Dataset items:
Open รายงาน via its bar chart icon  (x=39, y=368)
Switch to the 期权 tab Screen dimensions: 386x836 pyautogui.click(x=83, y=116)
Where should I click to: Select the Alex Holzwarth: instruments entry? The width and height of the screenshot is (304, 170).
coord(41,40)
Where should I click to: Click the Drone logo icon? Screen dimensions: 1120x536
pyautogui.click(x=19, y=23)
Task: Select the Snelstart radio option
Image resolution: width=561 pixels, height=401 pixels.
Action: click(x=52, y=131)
==
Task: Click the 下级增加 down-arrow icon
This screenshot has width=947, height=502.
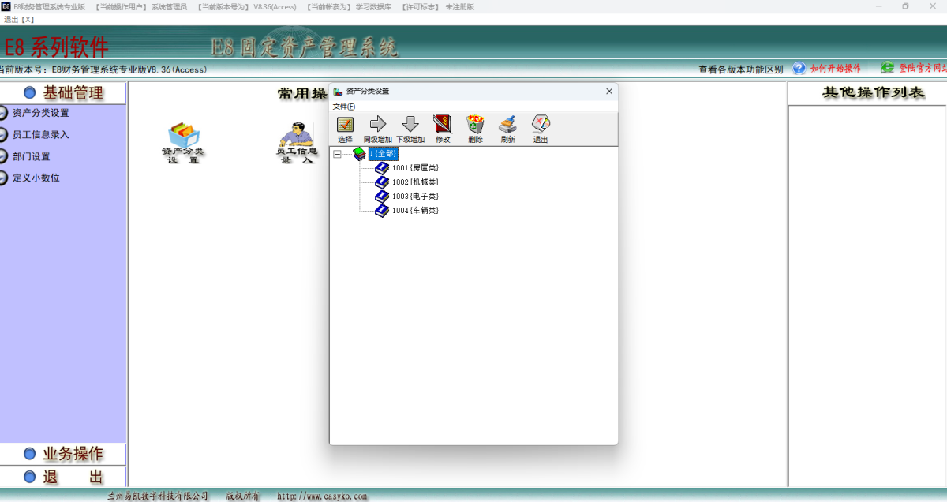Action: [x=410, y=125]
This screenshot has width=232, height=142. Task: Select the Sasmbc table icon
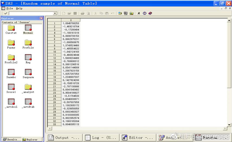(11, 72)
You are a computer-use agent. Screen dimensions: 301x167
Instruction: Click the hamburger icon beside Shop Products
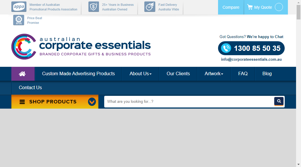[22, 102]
--
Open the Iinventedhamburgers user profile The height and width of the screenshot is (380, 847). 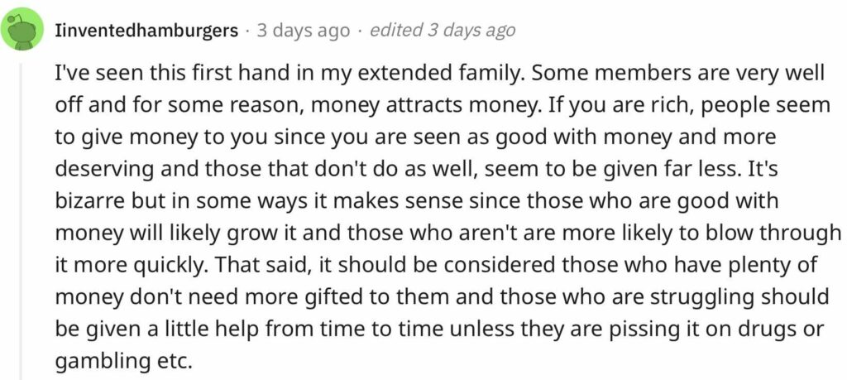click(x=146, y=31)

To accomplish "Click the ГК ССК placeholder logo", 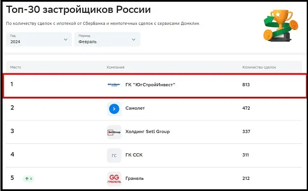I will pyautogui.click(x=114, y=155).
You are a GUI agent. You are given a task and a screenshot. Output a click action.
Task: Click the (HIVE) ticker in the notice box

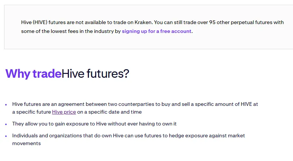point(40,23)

EXERCISE OBJECTIVE - Copy out the lines of material between the line containing "Open รายงาน via" and the line containing "Action: click(x=52, y=131)", inclusive, exactly as they appear.

SOLUTION TO THE PROBLEM -
Open รายงาน via its bar chart icon  (x=39, y=368)
Switch to the 期权 tab Screen dimensions: 386x836 pyautogui.click(x=83, y=116)
Where should I click to: Select the Alex Holzwarth: instruments entry? The width and height of the screenshot is (304, 170).
coord(41,40)
Where should I click to: Click the Drone logo icon? Screen dimensions: 1120x536
pyautogui.click(x=19, y=23)
Task: Select the Snelstart radio option
Image resolution: width=561 pixels, height=401 pixels.
Action: click(x=52, y=131)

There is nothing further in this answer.